Herr Bongartz erklärt, aus seiner Sicht beschließe man heute das Konzept Cook & Chill ohne zu wissen, woher das Essen geliefert werde.

 

Herr Sprengelmeyer führt aus, im Konzept seien pädagogische, wirtschaftliche und inhaltliche Ziele genannt worden. Hier sehe er keine grundlegenden Schwierigkeiten. Ob man diese Ziele erreiche, sei eine andere Geschichte. Wie er bereits ausgeführt habe, sei das Verpflegungskonzept viel mehr als die Mittagsverpflegung. Auch die Stichworte Nachhaltigkeit sowie Gesundheitsförderung und –erziehung würden berücksichtigt. Er könne sich sehr gut vorstellen, dass z. B. auch mit den Landwirten in der Umgebung oder anderen Anbietern zusammenarbeitet werde.
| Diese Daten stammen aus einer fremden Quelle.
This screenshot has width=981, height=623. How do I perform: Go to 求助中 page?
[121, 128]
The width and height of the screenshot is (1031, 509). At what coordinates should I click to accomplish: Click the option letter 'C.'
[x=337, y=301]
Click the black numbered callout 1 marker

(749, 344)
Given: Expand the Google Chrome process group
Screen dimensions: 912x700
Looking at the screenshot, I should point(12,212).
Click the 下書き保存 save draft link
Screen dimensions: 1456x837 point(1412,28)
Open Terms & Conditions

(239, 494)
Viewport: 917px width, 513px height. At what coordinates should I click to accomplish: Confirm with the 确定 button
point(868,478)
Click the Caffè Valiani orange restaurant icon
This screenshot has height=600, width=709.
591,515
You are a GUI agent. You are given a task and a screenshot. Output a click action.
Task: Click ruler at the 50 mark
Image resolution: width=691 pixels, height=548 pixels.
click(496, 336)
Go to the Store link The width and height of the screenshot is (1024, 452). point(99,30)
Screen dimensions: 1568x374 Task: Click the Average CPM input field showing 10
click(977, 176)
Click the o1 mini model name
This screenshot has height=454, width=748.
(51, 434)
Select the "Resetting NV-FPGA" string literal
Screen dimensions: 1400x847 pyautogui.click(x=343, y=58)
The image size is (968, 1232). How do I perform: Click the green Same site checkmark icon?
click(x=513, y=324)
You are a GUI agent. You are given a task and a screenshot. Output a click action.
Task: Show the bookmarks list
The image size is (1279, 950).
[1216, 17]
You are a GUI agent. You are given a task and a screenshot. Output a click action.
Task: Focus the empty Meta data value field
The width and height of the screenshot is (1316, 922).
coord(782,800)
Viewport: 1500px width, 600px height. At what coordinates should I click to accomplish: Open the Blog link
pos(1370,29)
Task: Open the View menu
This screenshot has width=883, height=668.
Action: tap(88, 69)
Er könne die Aufregung nicht verstehen, da es darum gehe, eine Zielbeschreibung zu haben.

 

Herr Buisker bemerkt, die Verunsicherung der Ausschussmitglieder sei durch die schnelle Abstimmung geschehen. Er würde dieses sehr unglücklich finden.

 

Herr Bornemann schlägt vor, jetzt zur endgültigen Abstimmung über das Konzept zu kommen. Bisher sei nur die Ergänzung in der Zielsetzung aufgrund des Änderungsantrages abgestimmt worden. Daher bitte er jetzt darum, nunmehr über die Vorlage abzustimmen und somit ein Zeichen zu setzen, damit mit der Umsetzung begonnen werde könne.

 

Herr Fooken kann die Aufregung nicht nachvollziehen, zumal der Vorsitzende die Abstimmung eindeutig angesagt habe.

 

Herr Mecklenburg betont, die ganze Verwirrung sei dadurch entstanden, weil das in der letzten Sitzung des Schulausschusses vorgestellte Konzept den Ausschussmitgliedern nicht vorliege und auch nicht im Ratsinformationssystem vorhanden sei. 

 

Herr Renken entgegnet, das Konzept sei seit mehreren Wochen über das Ratsinformationssystem verfügbar.

 

Anmerkung der Protokollführung:

Auf Wunsch der SPD-Fraktion, Frau Meinen, wurde sofort nach Beendigung der letzten Sitzung des Schulausschusses am 10.05.2012 das Verpflegungskonzept ins Internet eingestellt, sodass es ab dem 11.05.2012 sowohl im Bürger- als auch im Ratsinformationssystem zur Verfügung gestanden hat.

 

Herr Renken lässt über die Vorlage abstimmen.